Thursday, December 4, 2008

Commando in the Reading Room

As I mentioned a couple of blogs ago, I recently celebrated the anniversary of my birth, and with it, the expiration of a drivers' license that still had me living on H Street. You know, at my ex-husband's house.
I work in a library. I own hundreds of books. And yet on the one occasion when I most needed reading material, I forgot to bring any. That's right, ladies and gentlemen: I went to the DMV without a book. If you've ever been there, you know just how dire this situation was. However, you also know that once you've arrived and plucked your ticket from the Take-A-Number machine, there is no turning back. Because the only thing worse than going to the DMV is going to the DMV again.

With a 20-25 minute wait ahead of me, a hard plastic seat under me, and 10 days of driving on an expired license behind me, I was trapped in the austere hell that is the Department of Motor Vehicles. There is nothing to do there except text-message your friends (mine were all at work), read the imminent-death-warning posters on the walls (hydroplaning! sleepiness! unsecured loads!), and judge the clothes/children/mental health (hideous! stupid! bipolar!) of the other unfortunates around you.

If you've ever sat next to me in the theater or at a faculty meeting, you know that I have some "issues" with sitting still; i.e. I find it virtually impossible. I don't do "calm." It's one of the reasons I didn't love being a TV writer--even though I was sitting at table with brilliant, funny, naughty people, I was SITTING AT A TABLE for six or seven hours a day. It was my own little Guantanamo. I'm not trying to one-up anyone on the whole shitty-day-at-the-DMV scenario. I just want to offer some backstory to explain what happened next.
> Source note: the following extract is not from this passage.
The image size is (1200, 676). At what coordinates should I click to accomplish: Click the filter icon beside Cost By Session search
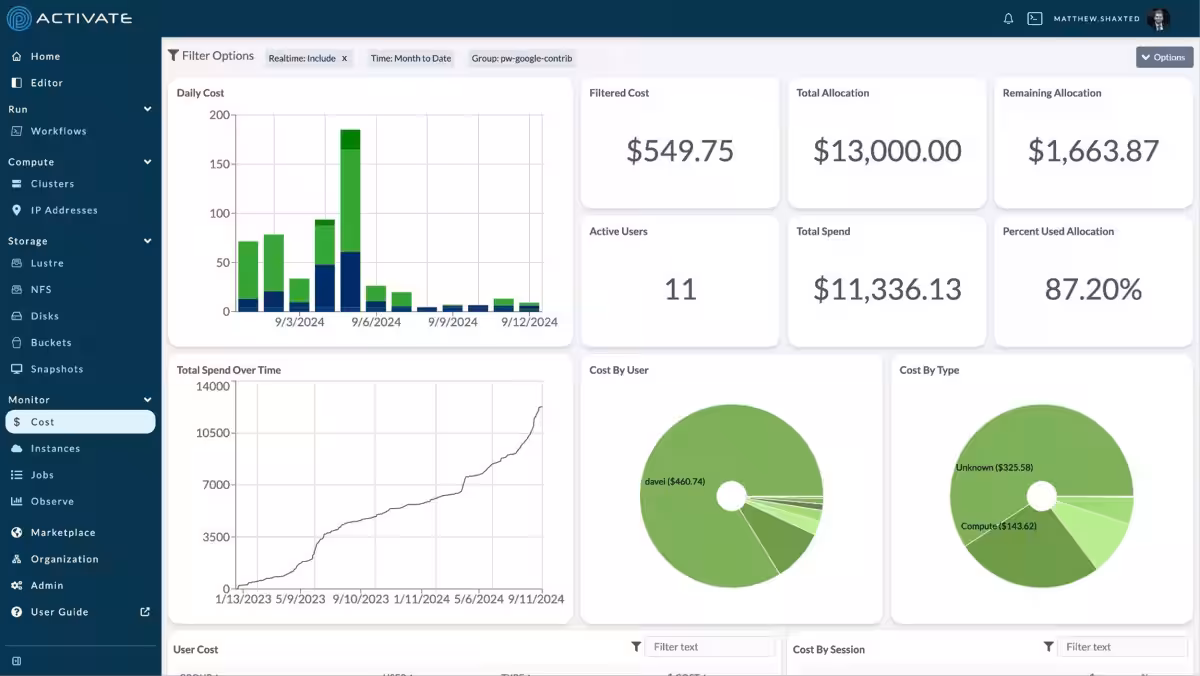coord(1048,647)

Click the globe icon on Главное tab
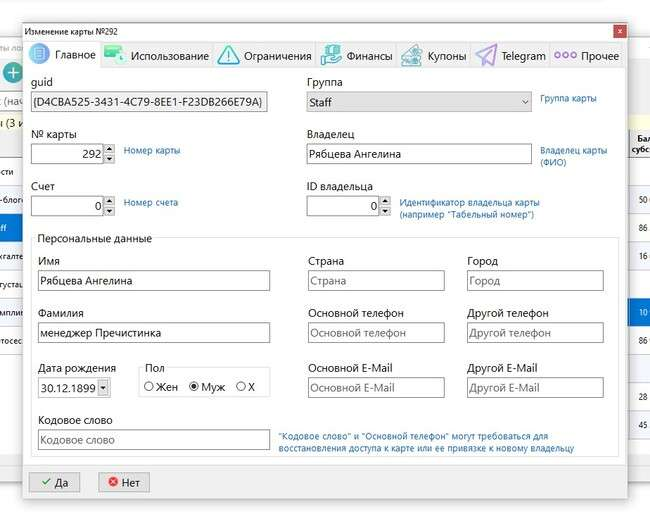39,55
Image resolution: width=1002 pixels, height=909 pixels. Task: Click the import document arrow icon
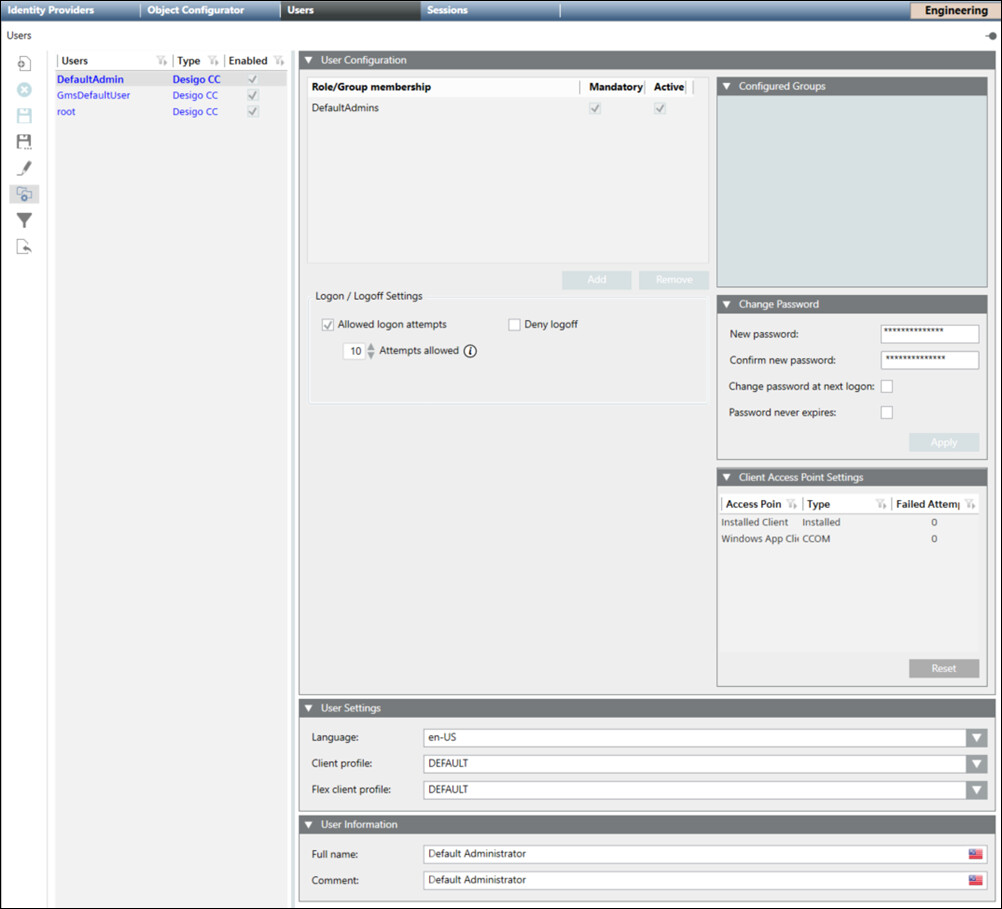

Before I approached the counter where the crabby woman (they're all crabby, but, ok, I get it) yelled at me for reading the wrong line on the eye test and then told me that the address of my brand new home does not exist, I did this: I got up. I took a look around in desperation. And then I did it. I took a Driver Guide from the pile and returned to my butt-numbing plastic chair. And I read The Guide. Page. By. Tedious. Page.

Unless you are insomniac or 15 1/2, I don't recommend this. It's as boring as reading the instruction manual for your new dishwasher, only a thousand times more boringer. Also, it will scare the crap out of you (39,000 bicyclists die annually! cough medicine can impair your thinking! there is no Patron Saint of Subarus!)

However, if you started driving 25 years ago, like some people I know, it is refreshing to learn of the changes in road law that have occurred since th 80s. For example, there is now a phenomenon called "graduated licensing." It involves a complex series of ages, times, dates, and familial relations intended to prevent today's 16 year olds from driving a carload of their friends to a kegger off Chuckanut Drive in the family's Pinto station wagon. For example.

Also, modern inventions such as text-messaging and roundabouts make an appearance. Apparently, you're not supposed to look at a teeny-tiny keyboard and type with your thumbs while operating a motor vehicle. Whatever. The old regulations are still there--the stuff about yielding to pedestrians and checking your blind spot and not letting your three-year-old grandson drive your car (see photo)--so it's still the same old fun-crushing crapload of rules. But it got me through 20 minutes. And it might do the same for you.

On the bright side, according to my driver's license, I now weigh 125 again.